Pensionsfonds-Richtlinie Einrichtungen der betrieblichen Altersversorgung

Mit der Neufassung der Pensionsfonds-Richtlinie werden die aufsichtsrechtlichen Anforderungen hinsichtlich der Governance neu gefasst sowie die Vorschriften zu den Informationsverpflichtungen und der grenzüberschreitenden Tätigkeit überarbeitet.

Für die Einrichtungen der betrieblichen Altersversorgung (in Österreich sind das die Pensionskassen nach dem PKG) gibt es seit 2003 mit der Richtlinie 2003/41/EG einen EU-Rechtsrahmen der seit 23. September 2005 anzuwenden ist. Nach zahlreichen öffentlichen Konsultationen (vgl. Weißbuch: Eine Agenda für angemessene, sichere und nachhaltige Pensionen und Renten), einem „call for advice“ an EIOPA und einer weiteren Folgenabschätzung hat die EK im März 2015 den Vorschlag für eine Neufassung der Pensionsfonds-Richtlinie veröffentlicht.
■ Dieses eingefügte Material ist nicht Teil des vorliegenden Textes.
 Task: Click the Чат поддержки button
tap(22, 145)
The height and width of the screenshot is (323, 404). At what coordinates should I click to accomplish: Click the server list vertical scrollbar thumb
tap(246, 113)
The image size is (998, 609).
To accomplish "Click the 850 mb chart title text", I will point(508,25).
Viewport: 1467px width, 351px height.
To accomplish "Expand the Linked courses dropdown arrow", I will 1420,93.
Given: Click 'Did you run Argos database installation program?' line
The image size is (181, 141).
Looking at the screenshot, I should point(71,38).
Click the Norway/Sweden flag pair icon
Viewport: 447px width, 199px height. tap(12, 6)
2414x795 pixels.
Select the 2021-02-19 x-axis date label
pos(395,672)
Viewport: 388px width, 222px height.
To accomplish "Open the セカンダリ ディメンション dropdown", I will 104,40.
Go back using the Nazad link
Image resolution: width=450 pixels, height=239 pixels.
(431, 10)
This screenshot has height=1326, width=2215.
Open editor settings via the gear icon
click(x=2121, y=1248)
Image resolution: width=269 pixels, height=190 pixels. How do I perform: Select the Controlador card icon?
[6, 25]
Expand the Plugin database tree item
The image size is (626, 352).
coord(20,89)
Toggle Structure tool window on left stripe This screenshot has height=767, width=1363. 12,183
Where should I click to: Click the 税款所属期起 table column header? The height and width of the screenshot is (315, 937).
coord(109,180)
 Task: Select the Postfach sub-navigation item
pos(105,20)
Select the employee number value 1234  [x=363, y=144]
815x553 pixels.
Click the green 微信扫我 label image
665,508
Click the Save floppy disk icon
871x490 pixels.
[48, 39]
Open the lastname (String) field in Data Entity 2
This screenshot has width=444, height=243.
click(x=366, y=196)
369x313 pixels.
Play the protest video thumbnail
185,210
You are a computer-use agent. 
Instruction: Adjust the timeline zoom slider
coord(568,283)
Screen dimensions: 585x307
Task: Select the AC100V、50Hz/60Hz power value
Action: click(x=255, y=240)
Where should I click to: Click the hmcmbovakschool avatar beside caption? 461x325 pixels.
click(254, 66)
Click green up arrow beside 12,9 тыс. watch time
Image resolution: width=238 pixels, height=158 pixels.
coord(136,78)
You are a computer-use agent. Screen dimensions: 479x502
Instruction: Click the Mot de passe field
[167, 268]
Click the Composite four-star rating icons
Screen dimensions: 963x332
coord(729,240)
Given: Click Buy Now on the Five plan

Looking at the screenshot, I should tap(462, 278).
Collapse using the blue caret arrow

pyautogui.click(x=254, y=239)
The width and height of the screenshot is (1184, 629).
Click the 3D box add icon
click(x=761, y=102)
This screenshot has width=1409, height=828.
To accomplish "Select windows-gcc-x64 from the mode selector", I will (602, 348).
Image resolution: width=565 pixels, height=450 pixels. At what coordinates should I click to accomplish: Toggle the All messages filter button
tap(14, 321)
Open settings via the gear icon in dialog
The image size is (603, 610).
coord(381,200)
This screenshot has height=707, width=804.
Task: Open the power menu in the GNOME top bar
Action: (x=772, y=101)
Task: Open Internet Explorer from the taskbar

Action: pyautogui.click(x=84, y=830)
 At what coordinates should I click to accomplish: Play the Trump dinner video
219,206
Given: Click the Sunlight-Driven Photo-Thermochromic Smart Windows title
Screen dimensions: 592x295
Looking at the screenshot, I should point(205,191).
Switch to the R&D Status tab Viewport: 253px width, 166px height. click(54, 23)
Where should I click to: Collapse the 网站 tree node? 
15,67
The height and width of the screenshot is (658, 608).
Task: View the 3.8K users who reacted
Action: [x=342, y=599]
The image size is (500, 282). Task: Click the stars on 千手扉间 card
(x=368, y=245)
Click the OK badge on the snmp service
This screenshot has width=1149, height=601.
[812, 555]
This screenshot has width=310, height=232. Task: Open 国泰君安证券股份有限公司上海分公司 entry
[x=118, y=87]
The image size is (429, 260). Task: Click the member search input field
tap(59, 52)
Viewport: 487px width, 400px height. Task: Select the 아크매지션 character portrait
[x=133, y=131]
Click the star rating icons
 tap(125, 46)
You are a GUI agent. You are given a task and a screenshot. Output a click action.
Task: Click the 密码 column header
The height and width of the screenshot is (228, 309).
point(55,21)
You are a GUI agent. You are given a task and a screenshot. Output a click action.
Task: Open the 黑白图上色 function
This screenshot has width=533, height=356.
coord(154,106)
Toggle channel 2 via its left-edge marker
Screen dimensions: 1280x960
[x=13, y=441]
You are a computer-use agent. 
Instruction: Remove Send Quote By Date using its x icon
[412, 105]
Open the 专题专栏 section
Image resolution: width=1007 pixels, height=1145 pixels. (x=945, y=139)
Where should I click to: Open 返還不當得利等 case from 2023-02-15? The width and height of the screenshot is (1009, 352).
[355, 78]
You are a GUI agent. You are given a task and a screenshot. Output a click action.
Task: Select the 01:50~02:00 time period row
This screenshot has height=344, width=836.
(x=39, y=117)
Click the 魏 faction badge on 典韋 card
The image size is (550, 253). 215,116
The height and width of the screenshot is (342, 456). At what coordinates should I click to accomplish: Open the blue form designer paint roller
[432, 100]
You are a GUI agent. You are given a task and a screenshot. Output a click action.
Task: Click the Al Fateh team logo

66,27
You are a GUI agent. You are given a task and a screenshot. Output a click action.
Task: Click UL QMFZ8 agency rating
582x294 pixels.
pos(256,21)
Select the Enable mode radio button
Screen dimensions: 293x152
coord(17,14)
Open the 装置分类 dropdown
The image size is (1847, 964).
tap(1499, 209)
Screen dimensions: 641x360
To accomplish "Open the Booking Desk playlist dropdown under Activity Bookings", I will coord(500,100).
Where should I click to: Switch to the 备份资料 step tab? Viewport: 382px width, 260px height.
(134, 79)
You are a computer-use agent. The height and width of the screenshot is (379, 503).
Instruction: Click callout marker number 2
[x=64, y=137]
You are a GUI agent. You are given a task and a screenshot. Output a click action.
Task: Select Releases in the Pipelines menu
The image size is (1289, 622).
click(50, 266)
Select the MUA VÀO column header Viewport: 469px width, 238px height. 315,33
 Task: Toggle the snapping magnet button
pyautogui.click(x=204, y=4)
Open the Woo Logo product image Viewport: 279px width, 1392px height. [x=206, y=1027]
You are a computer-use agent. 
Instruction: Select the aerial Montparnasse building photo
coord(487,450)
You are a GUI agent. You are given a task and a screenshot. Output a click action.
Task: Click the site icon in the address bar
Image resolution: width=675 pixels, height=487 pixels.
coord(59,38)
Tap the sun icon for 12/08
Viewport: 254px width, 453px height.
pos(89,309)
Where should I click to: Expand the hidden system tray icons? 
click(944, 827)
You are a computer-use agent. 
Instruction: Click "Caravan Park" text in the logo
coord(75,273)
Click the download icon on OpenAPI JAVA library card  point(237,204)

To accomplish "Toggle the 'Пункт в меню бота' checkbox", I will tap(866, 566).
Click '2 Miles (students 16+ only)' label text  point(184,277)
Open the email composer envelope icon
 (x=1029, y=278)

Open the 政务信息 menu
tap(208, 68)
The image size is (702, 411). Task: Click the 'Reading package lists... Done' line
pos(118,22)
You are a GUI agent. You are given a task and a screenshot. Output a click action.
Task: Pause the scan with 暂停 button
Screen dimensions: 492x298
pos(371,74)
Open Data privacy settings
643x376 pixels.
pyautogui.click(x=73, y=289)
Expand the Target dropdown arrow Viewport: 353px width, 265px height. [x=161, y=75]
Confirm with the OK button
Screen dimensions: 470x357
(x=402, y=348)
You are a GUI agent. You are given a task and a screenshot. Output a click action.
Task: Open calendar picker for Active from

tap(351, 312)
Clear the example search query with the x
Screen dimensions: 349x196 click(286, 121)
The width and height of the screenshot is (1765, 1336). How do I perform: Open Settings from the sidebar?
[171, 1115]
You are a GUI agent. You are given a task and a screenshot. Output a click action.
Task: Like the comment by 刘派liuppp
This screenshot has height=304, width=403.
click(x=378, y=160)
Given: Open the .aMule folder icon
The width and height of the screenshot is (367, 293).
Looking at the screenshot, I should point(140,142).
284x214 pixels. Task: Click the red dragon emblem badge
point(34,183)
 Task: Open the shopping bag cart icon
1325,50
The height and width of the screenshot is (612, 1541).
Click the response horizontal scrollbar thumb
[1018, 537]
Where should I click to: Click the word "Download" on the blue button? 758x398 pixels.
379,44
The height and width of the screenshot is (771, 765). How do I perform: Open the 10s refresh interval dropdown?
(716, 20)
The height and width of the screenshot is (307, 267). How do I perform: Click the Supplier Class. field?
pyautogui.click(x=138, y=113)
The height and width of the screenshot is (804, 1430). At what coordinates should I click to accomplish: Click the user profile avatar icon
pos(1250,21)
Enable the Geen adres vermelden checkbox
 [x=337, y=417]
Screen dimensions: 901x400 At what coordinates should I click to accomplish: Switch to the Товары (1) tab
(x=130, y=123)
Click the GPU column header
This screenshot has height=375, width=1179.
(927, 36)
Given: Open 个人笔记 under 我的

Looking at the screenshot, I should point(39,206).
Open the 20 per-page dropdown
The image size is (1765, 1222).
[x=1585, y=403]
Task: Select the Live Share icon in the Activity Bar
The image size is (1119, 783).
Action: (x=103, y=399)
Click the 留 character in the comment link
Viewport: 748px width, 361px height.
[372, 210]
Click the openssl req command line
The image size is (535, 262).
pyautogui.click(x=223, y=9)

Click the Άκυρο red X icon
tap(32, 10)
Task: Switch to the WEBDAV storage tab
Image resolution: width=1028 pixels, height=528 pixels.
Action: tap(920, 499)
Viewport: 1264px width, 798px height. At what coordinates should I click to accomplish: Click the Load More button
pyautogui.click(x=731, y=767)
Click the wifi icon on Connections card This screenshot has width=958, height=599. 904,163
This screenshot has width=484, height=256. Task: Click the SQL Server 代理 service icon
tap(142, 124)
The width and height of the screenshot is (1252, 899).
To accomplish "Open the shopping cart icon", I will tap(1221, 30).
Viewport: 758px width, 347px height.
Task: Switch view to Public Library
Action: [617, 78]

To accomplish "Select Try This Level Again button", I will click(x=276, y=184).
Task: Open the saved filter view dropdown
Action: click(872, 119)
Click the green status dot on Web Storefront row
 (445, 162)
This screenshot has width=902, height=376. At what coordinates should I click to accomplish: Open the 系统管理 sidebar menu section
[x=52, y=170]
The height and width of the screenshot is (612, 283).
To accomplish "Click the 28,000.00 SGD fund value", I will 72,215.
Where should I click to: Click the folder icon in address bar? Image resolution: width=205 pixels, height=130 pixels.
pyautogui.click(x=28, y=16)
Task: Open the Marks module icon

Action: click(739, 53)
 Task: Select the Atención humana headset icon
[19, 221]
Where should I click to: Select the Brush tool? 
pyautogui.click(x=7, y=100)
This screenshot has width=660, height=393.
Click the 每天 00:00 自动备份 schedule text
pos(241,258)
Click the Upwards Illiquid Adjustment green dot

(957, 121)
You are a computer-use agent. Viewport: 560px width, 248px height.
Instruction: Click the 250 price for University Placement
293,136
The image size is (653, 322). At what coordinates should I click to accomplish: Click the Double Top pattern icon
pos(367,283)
Nach Abschluss des europäischen Gesetzgebungsverfahrens wurde die Richtlinie (EU) 2016/2341 über die Tätigkeiten und die Beaufsichtigung von Einrichtungen der betrieblichen Altersversorgung am 23. Dezember 2016 im Amtsblatt der EU veröffentlicht. Die Richtlinie ist bis 13. Jänner 2019 in nationales Recht umzusetzen.

 

Entgegen der ursprünglichen Absicht einer Angleichung an Solvency II sind nunmehr keine neuen Solvenzbestimmungen für Einrichtungen der betrieblichen Altersversorgung vorgesehen. Die bereits in der Richtlinie 2003/41/EG vorgeschriebenen Eigenmittelanforderungen bleiben unverändert. Auf Grund der unterschiedlichen Struktur von Pensionsfonds gegenüber Versicherungsunternehmen hält die EK für die Neuregelung der Solvenzbestimmungen noch weitere Arbeiten für erforderlich.

Die nunmehr beschlossene Richtlinie sieht daher vor allem Verbesserungen in den Säulen 2 und 3 von Solvency II vor. Die wesentlichen Inhalte sind:

  • Die Vorschriften zur grenzüberschreitenden Tätigkeit wurden überarbeitet wobei von den Grundsätzen aus der vorherigen Richtlinie nicht abgegangen wird. Insbesondere finden weiterhin das Arbeits- und Sozialrecht des Tätigkeitsmitgliedstaates Anwendung und eine Unterdeckung von Verpflichtungen ist bei grenzüberschreitender Tätigkeit nicht zulässig bzw. sind unverzüglich Maßnahmen zur Beseitigung der Unterdeckung einzuleiten. Neu sind Bestimmungen zur grenzüberschreitenden Übertragung von Altersversorgungssystemen. Das dabei anzuwendende Verfahren ist jenem bei grenzüberschreitender Tätigkeit nachgebildet. Solche Übertragungen sind gemäß PKG bereits jetzt zulässig, wesentliche Neuerung wird aber das von der Richtlinie vorgesehene Zustimmungsrecht der Mehrheit der Begünstigten (Anwartschafts- und Leistungsberechtigte bzw. deren Vertreter) sind.
  • Neu geschaffen werden Vorgaben für die Governance der Pensionsfonds. Es handelt sich dabei um Anforderungen an die Professionalität, Qualifikation und Reputation des Managements, die Definition von Schlüsselfunktionen (Risikomanagement, interne Revision und Versicherungsmathematik), Vergütungsbestimmungen für Management, Schlüsselfunktionen und leitende Mitarbeiter, Dokumentationspflichten sowie Rahmenbedingungen für die Auslagerung von bestimmten Aufgaben.
  • Die in der Richtlinie vorgeschriebenen Mindestanforderungen an die Information der Begünstigten werden zu keinen wesentlichen Änderungen gegenüber den in Österreich geltenden Vorschriften führen, da das PKG bereits jetzt umfangreiche Informationspflichten vorsieht.